United We Dream has in recent weeks held events protesting Republicans Senators Marco Rubio in Florida and John Cornyn in Texas, demonstrating outside his Houston office. Munoz said the demonstration were held because Republicans are "doubling down on anti-immigrant attacks aimed at the millions of immigrants living here for decades."
"COVID is a perfect example of how the president and Congress recognized they couldn't give Americans what they needed in terms of COVID relief if they kept waiting for Republicans to come to the table," Muñoz said.
The group's planned demonstrations come after it launched an ad campaign last week, first reported by Newsweek, aimed at Democratic senators to attempt to convince them to adopt a strategy that bypasses the Republicans.
At the beginning of his presidency, Biden proposed a broad overhaul of the nation's immigration system through comprehensive legislation. but it is stalled in the Senate. He signed executive orders meant to reject his predecessor's vision of immigrants as a problem that must be expunged from the country.
But Biden has been mired in a challenging situation due to a surge of migrants at the border and impatient activists who say the time is now for Democrats to lead and deliver for Latinos and immigrants who supported him in the last election.
Jacinta Gonzalez, a senior organizer for grassroots group Mijente, which is not part of the action on Wednesday, told Newsweek it has been difficult to gauge the administration's commitment to getting things done for the immigrant community early in Biden's presidency because so many people continue to be expelled at the border.
"It's been hard to make that assessment," said Gonzalez, pointing to the difficulty early on of judging the White House as it put together its team, amid a concern among advocates that it could be just politics as usual all over again.
During a White House meeting Tuesday with Biden and Vice President Kamala Harris, members of the Congressional Hispanic Caucus broached the idea of immigration planks being part of the coming sweeping infrastructure package Biden is hoping to push through Congress, which the administration is open to, CHC members said last week.
The group's goals are similar to those of United We Dream, including the creation of an earned path to citizenship for Dreamers, farmworkers, essential workers and holders of Temporary Protected Status.
Such delicate negotiations will go a long way towards deciding how progressive allies respond to Biden, and if demonstrations harden into more confrontational protests. At an Eyes on ICE forum Mijente is holding Tuesday, the group will be getting into critiques of the administration around its temporary enforcement priorities that advocates feel are too broad.
"Is the administration going to listen to advocates or continue with the same old, same old?" Gonzalez asked. "If there are consistent negative signs from the administration, if they won't meet with groups, if they're bowing to the right but not having conversations with the left, those are the kinds of things that will impact the tone of the organizing and where we go from here."
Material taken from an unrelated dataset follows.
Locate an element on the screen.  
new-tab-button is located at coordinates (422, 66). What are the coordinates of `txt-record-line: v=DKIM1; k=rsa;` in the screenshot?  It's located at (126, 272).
On Instagram, United We Dream co-founder Cristina Jimenez previewed the messaging that could still be to come. Previewing the day of action with a flier for the event, the first photo showed activists sitting, arms locked, in front of a sign that read "Obama Deporter In Chief."
With a title in capital letters that read "ACCESS IS NOT POWER" bracketed by exclamation points, Jimenez wrote that private meetings with White House officials are not power, but keeping policy makers accountable and creating favorable outside conditions that lead those in charge to meet demands is.
"The role of movements is to create those conditions," Jimenez wrote, allowing Newsweek to cite her post. "The is the only way that Biden will be forced to lean in and take bold action immigration."